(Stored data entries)
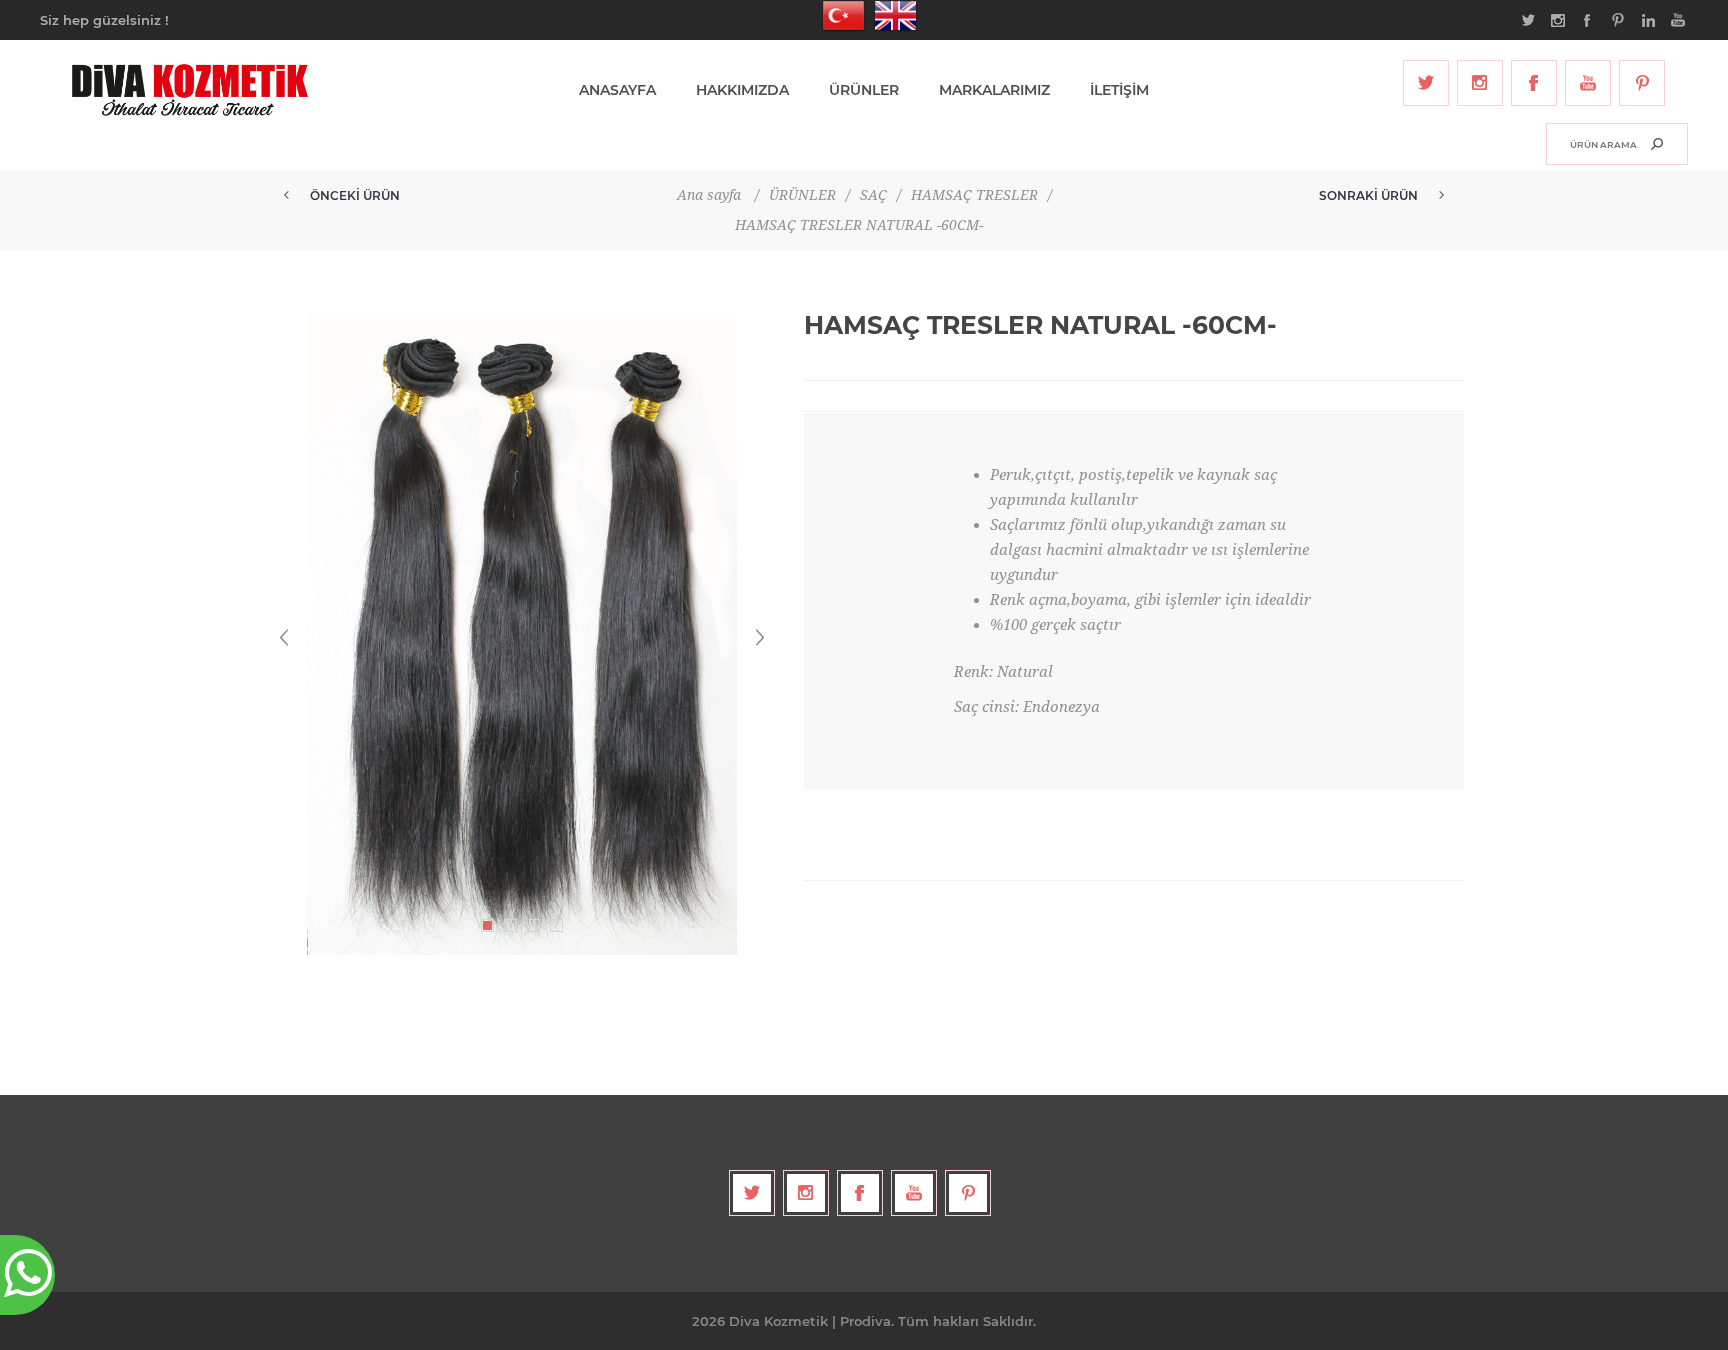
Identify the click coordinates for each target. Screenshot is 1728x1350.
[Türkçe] (838, 16)
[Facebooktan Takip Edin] (1534, 83)
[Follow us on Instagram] (1480, 83)
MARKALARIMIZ (994, 90)
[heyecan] (1426, 83)
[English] (890, 16)
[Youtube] (1588, 83)
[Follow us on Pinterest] (1642, 83)
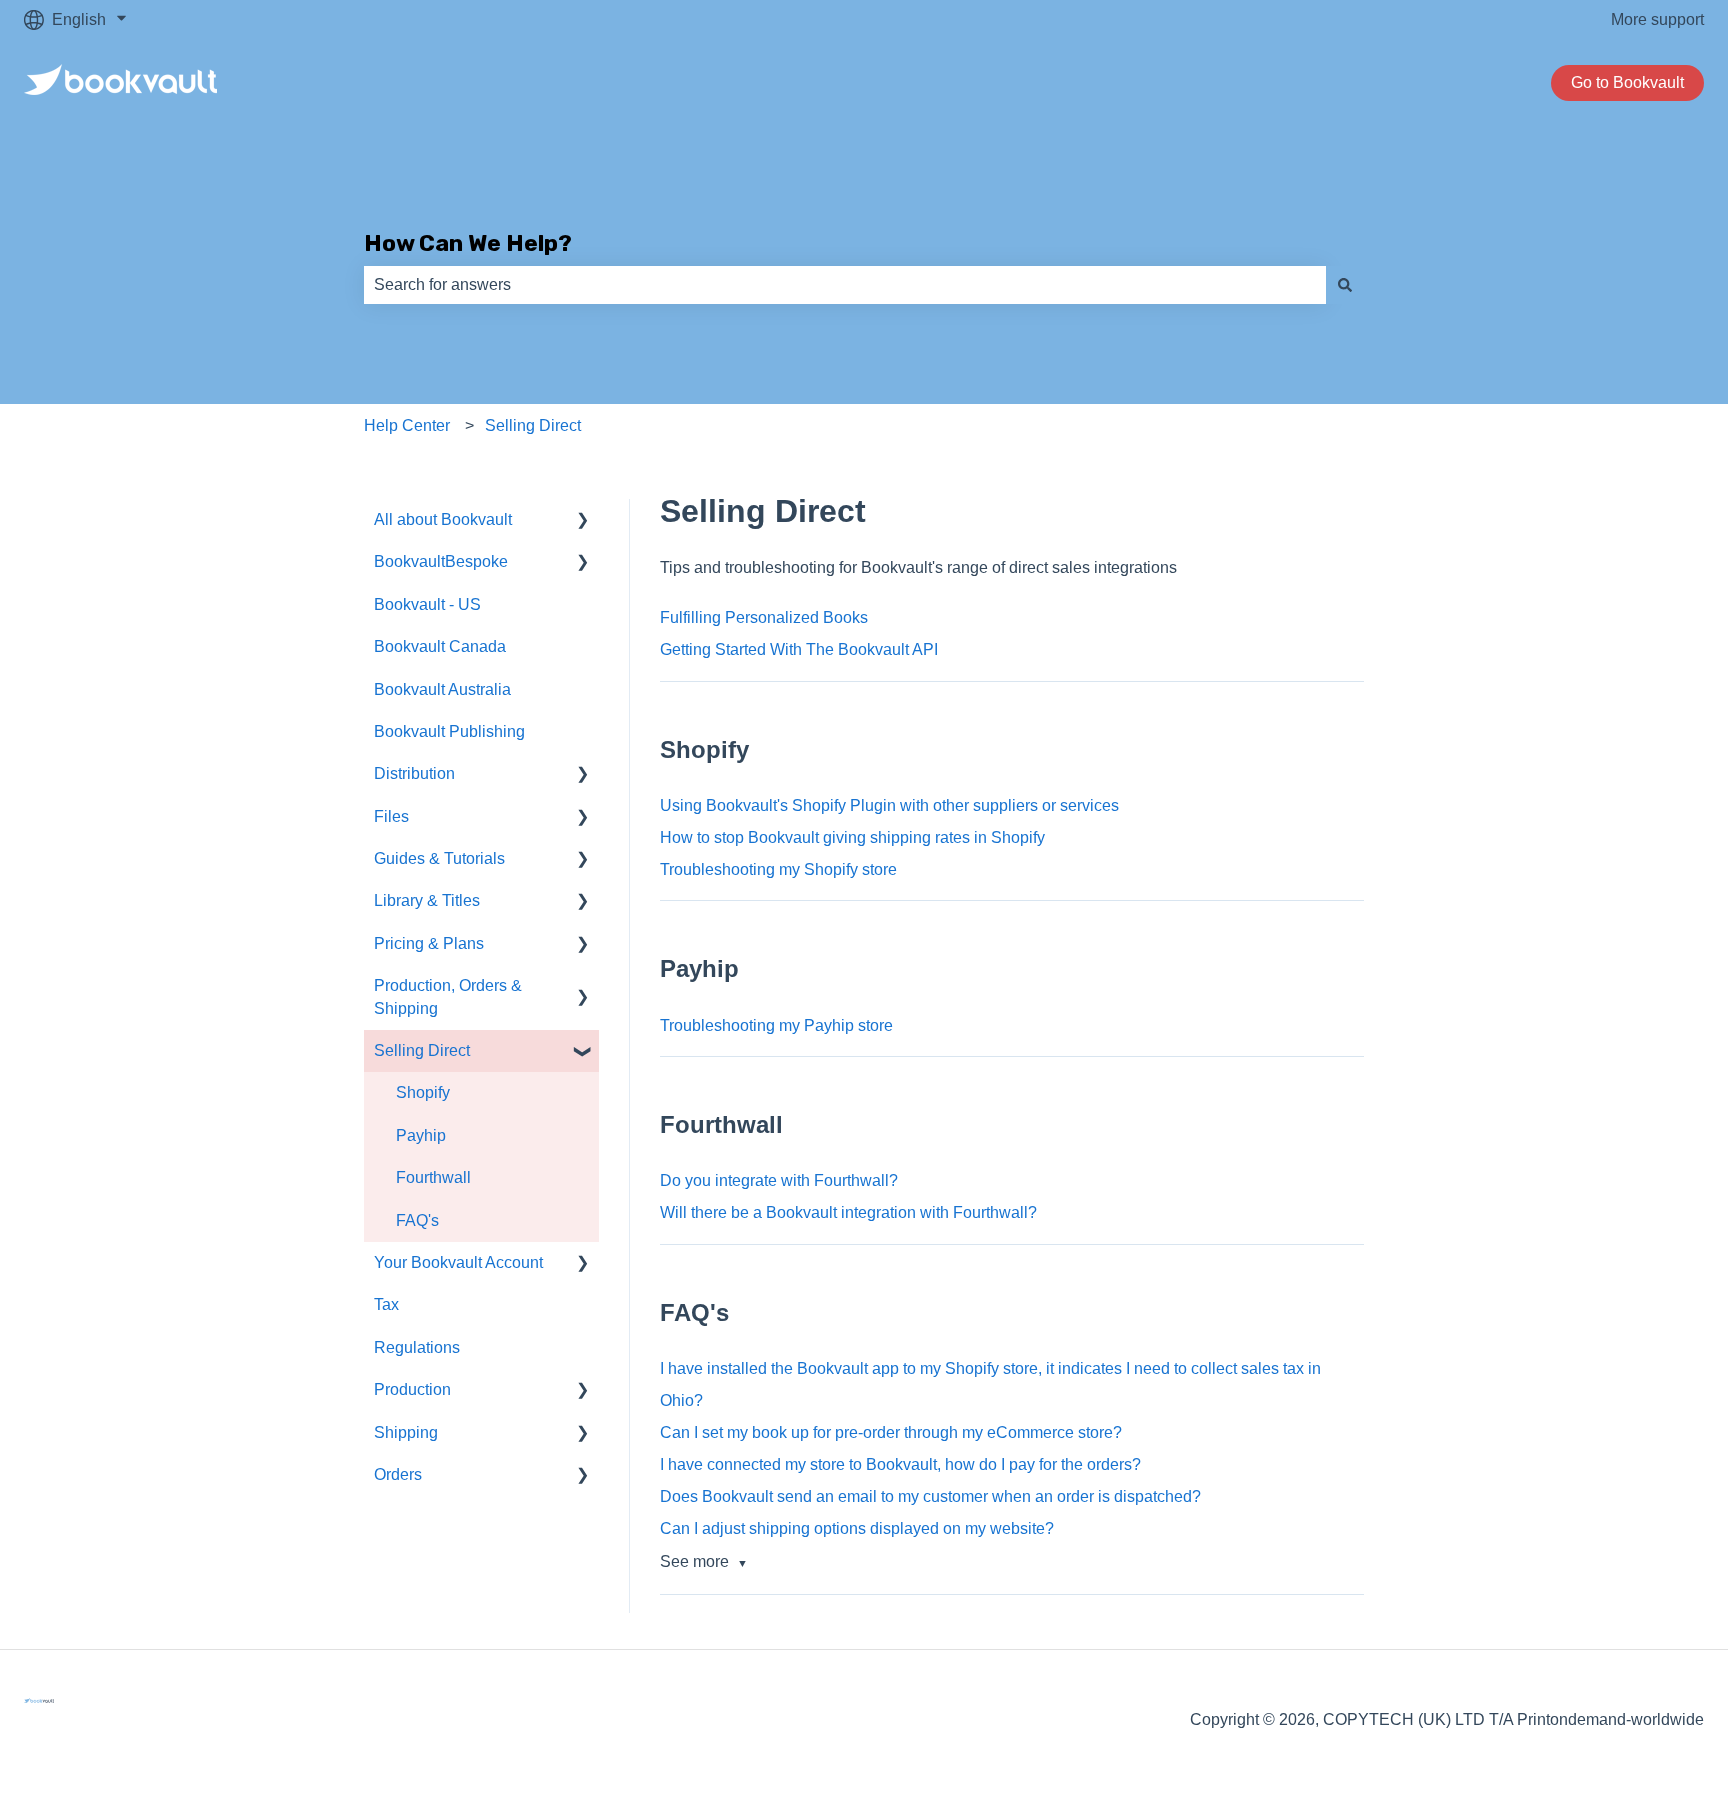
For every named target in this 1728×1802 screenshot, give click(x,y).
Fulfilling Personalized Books (764, 617)
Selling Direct (533, 425)
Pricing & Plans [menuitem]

#### EXERCISE DETAILS:
Once the line holding "[English] (890, 16)" is found, copy it and each later line exactly through the end of the data, leaving out the pictures.

#### EXPECTED ANSWER:
[English] (890, 16)
[Youtube] (1588, 83)
[Follow us on Pinterest] (1642, 83)
For every named target in this 1728×1802 screenshot, give click(x,y).
Fulfilling Personalized Books (764, 617)
Selling Direct (533, 425)
Pricing & Plans [menuitem]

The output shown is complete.